Source

Department of Gastroenterology and Hepatology, Ogaki Municipal Hospital, Ogaki, Japan. Electronic address: hosp3@omh.ogaki.gifu.jp.

Abstract

Some patients with chronic hepatitis B virus (HBV) infection progress to hepatocellular carcinoma (HCC). However, the long term effect of nucleos(t)ide analogue (NA) therapy on progression to HCC is unclear. Therefore, we compared chronic hepatitis B patients who received NA therapy to those who did not, using a propensity analysis.
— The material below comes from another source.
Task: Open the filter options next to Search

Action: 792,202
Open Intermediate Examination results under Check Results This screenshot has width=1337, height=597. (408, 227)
Of consecutive 785 HBV carriers between 1998 and 2008, 117 patients who received NA therapy and 117 patients who did not were selected by eligibility criteria and propensity score matching. Factors associated with the development of HCC were analyzed. HCC developed in 57 of 234 patients (24.4%) in this follow-up period. Factors significantly associated with the incidence of HCC as determined by Cox proportional hazards models include higher age (hazard ratio, 4.36 [95% confidence interval, 1.33-14.29], P=0.015), NA treatment (0.28 [0.13-0.62], P=0.002), basal core promoter (BCP) mutations (12.74 [1.74-93.11], P=0.012), high HBV core-related antigen (HBcrAg) (2.77 [1.07-7.17], P=0.036), and high gamma glutamyl transpeptidase levels (2.76 [1.49-5.12], P=0.001). Conclusions: NA therapy reduced the risk of HCC compared with untreated controls. Higher serum levels of HBcrAg and BCP mutations are associated with progression to HCC, independent of NA therapy.